#10 Downer Street

I meant to add this to the end of the last post because it’s an excellent lesson in come-uppance or the turn of the worm or something. Certainly it’s an example of why you have to have the ability to stand back from your game and see how your own setbacks fall into the patterns established by players before you.

It had been only a few hours since I’d seen the remarkable self-destruction of the giant stack in the guarantee game and I was in another sub-rung of the EPT Steps competition. I’d had a very lucky triple up early on when three of us drawing four to a straight came up short and my ace kicker paired on the turn. After a few smaller wins I’d doubled up to more than 11K cleaning out three smaller stacks after a [jd] on the river gave me trips. A little up and down around that level and then another pair of jacks got me up to 15,200.

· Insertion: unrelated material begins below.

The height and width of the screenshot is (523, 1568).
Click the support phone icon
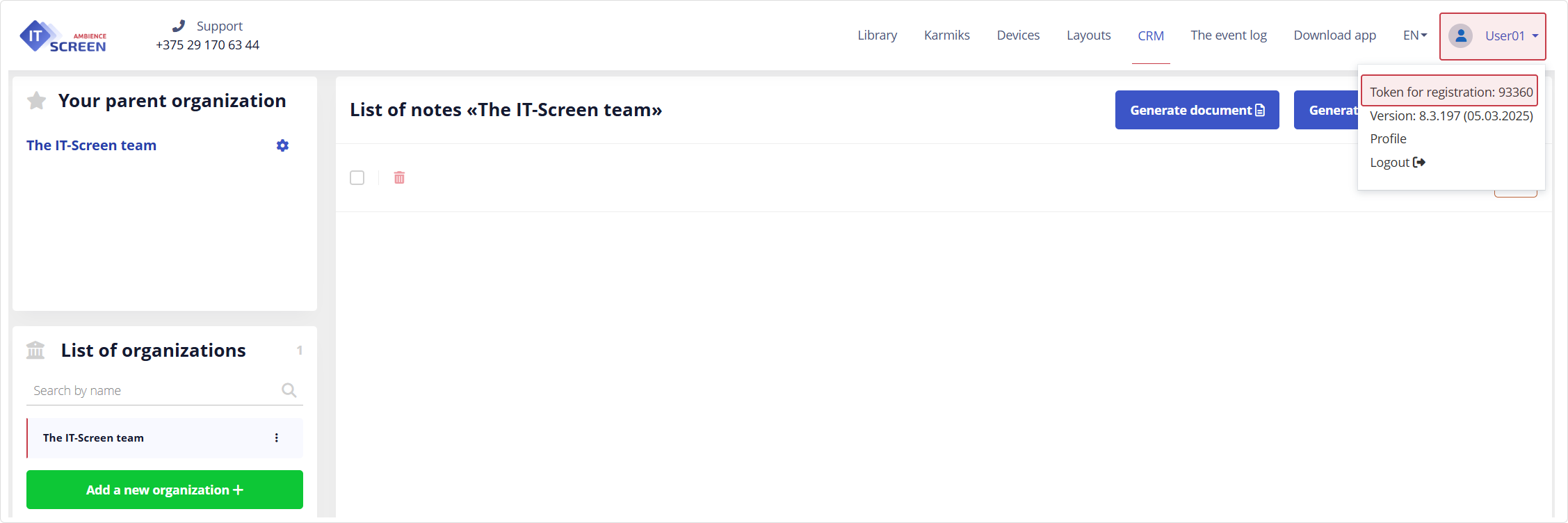179,26
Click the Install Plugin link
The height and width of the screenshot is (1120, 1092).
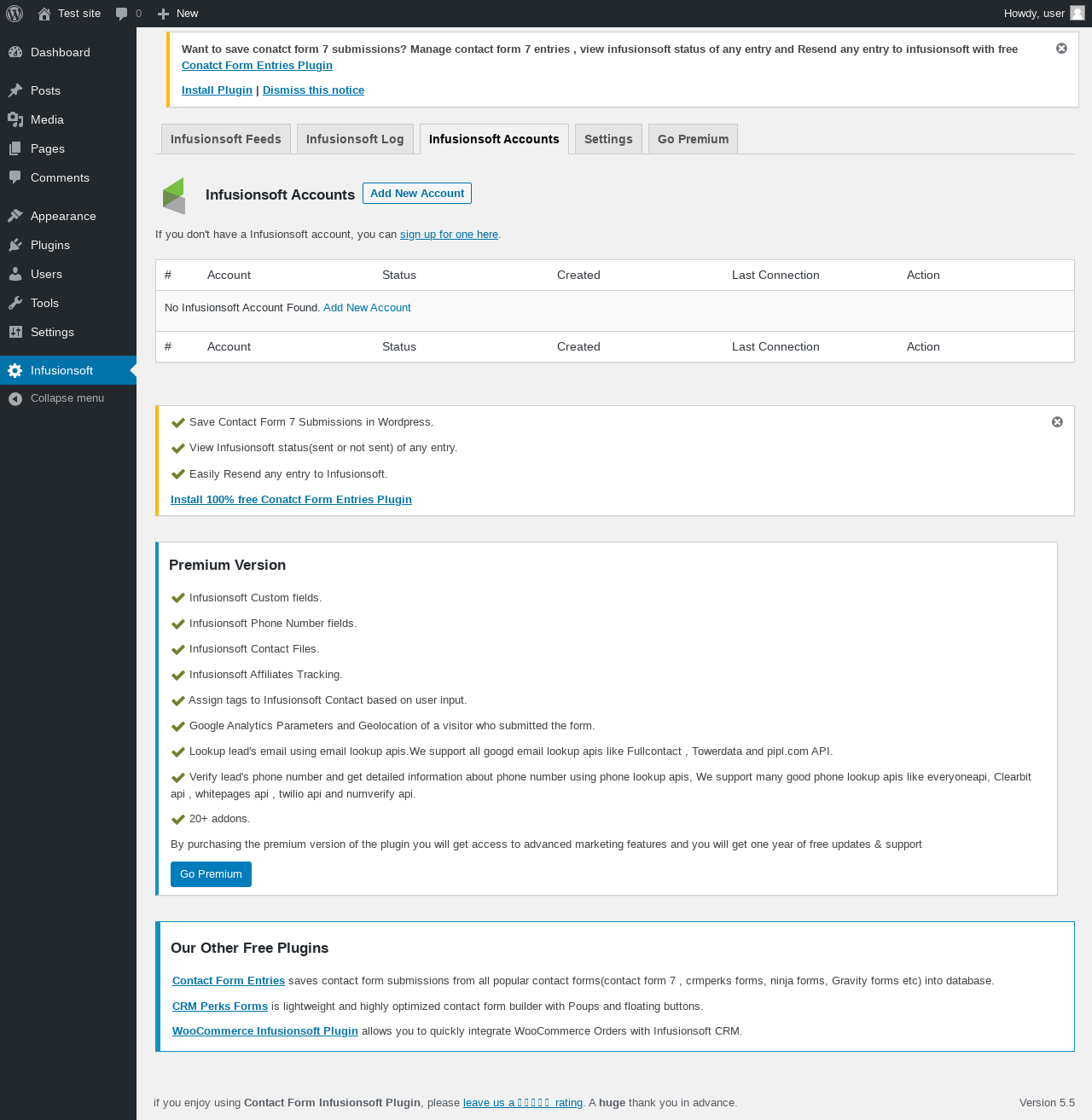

The way the Steps Special tournament is structured, there are only 111,000 chips in play among 111 starting players. At the end, those will be spread out among nine players, averaging about 12,333 each. Some players would have more—maybe a lot more—but as long as you have one chip when the player in 10th place is eliminated, you get the Step A ticket. So this is the spot I should have started folding pretty much everything and let the smaller players slug it out, at least until it looked like I might be a little light for a few rounds of blinds.

Instead, I gambled on a [tc th] and lost 900 above my small blind (300) and ante (50). A little later I went to showdown with [kc ts] and lost 2,600 extra chips. Tossed 1,200 away with [5s 7s] (admittedly, I was in 400 for the small blind on that one). Seriously? I was down more than 8K in eleven hands but the blinds had only touched me twice in that time.

I was down to 7BB but if I’d  looked at the other totals I could probably have still made it through to the winner’s circle. Instead, I went all-in for 4,740 with [5h qh] and lost, going out on the bubble and probably making the stacks under me (there were a couple!) very happy.